● DATA IN THIS EXERCISE:
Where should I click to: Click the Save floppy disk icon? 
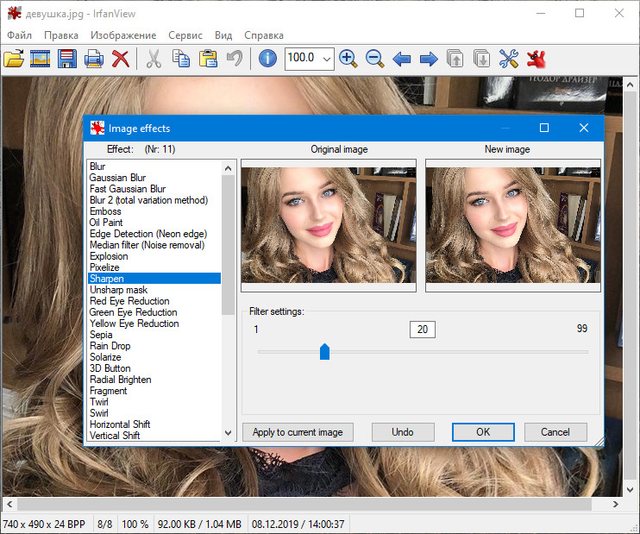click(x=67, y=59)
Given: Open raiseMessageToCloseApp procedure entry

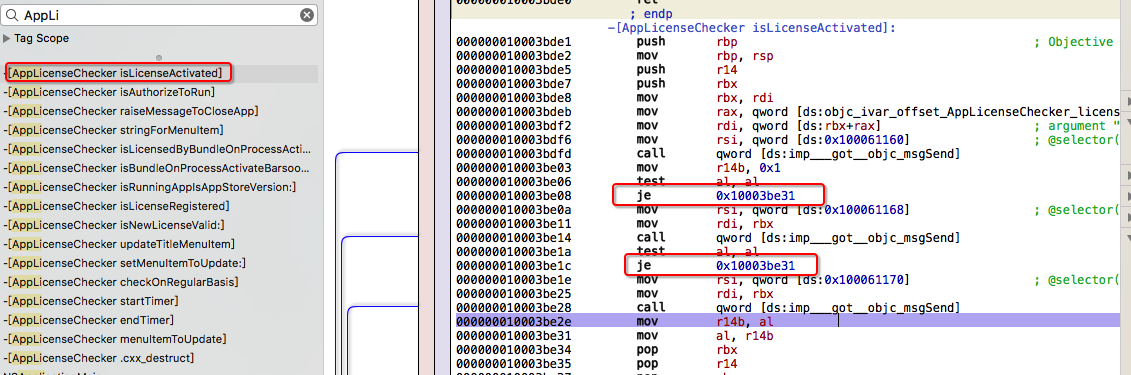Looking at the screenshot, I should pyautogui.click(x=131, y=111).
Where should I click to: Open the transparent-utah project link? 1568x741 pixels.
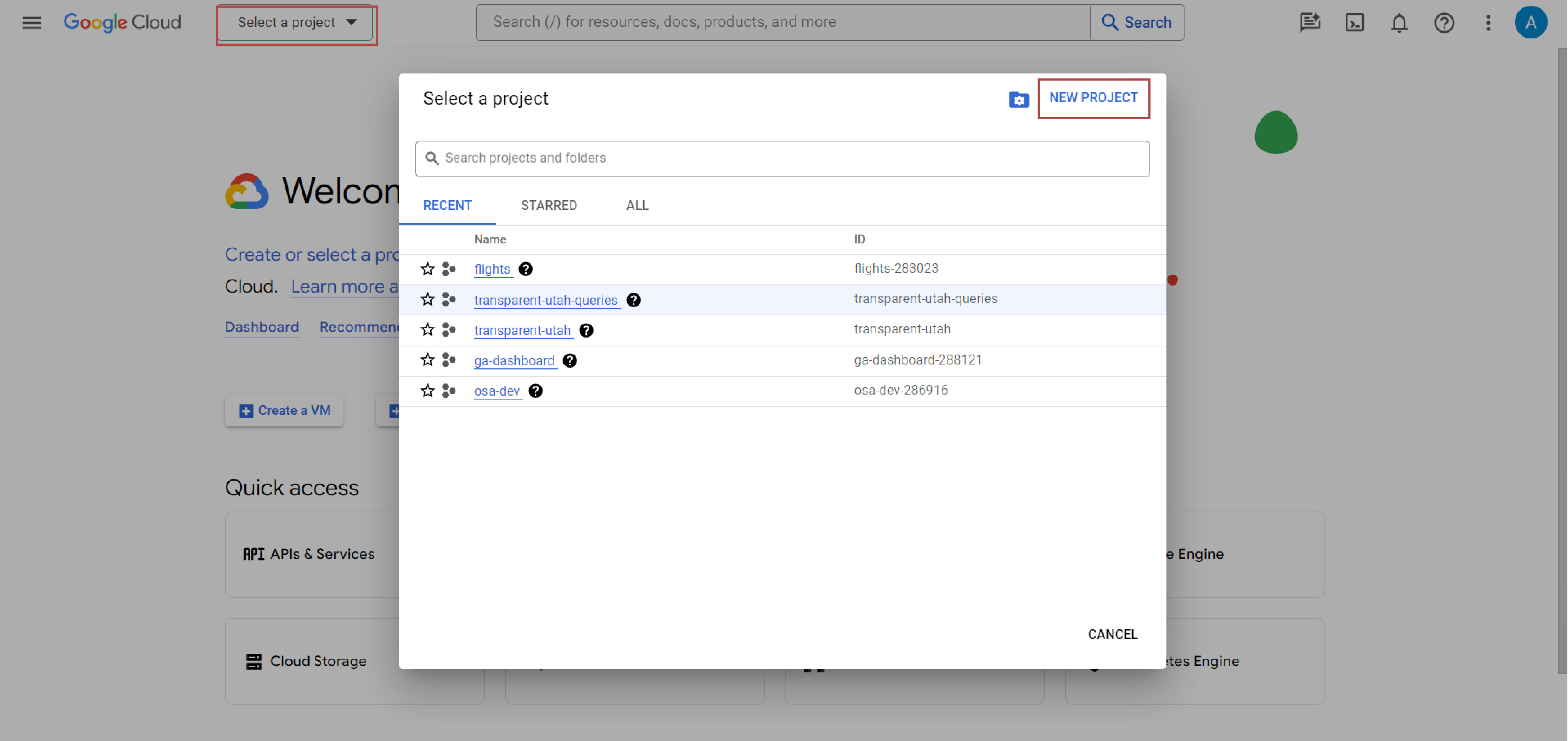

--

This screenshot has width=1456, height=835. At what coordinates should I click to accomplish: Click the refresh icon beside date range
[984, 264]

● TASK REQUIREMENTS:
Rewrite every row above from the line containing "Given: Open raiseMessageToCloseApp" down to the line containing "Where should I click to: Open", replacing "procedure" with "function" and keeping all else unchanged. Omit the pictures from your answer.

● THE RESULT:
Given: Open raiseMessageToCloseApp function entry

Looking at the screenshot, I should pyautogui.click(x=131, y=111).
Where should I click to: Open the transparent-utah project link? 1568x741 pixels.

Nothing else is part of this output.